• [DESCRIPTION OF THE TASK]: Exclude the pictures and reproduce the remaining data exactly as written.

• [ENTRIES SUPPLIED]:
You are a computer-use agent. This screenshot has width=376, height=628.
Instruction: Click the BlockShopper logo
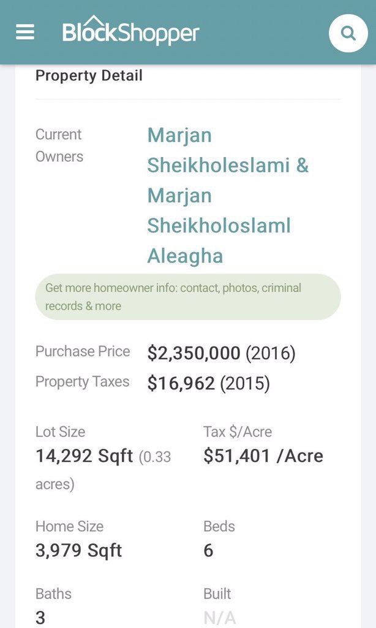tap(130, 32)
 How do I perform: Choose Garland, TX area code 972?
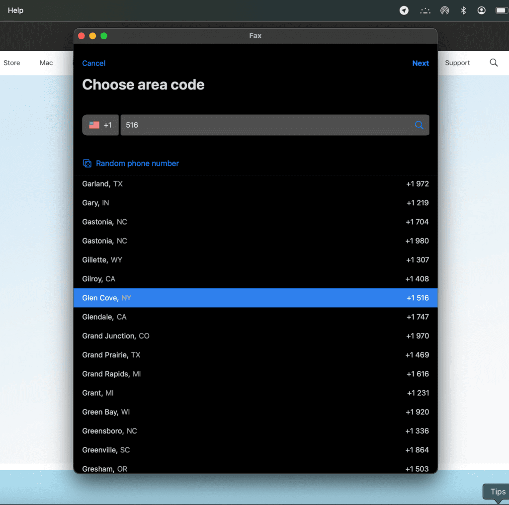pyautogui.click(x=255, y=184)
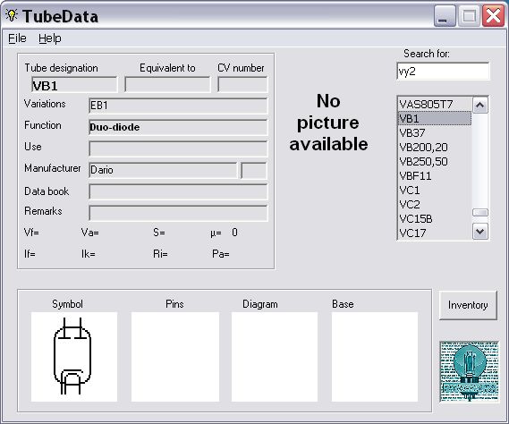
Task: Open the File menu
Action: pyautogui.click(x=17, y=38)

• [WRITTEN REPLY]:
You are a computer-use agent. This screenshot has width=376, height=628.
Instruction: Click the BlockShopper logo
tap(130, 32)
 How do I perform: Choose Garland, TX area code 972?
pyautogui.click(x=255, y=184)
Task: Open the File menu
Action: pyautogui.click(x=17, y=38)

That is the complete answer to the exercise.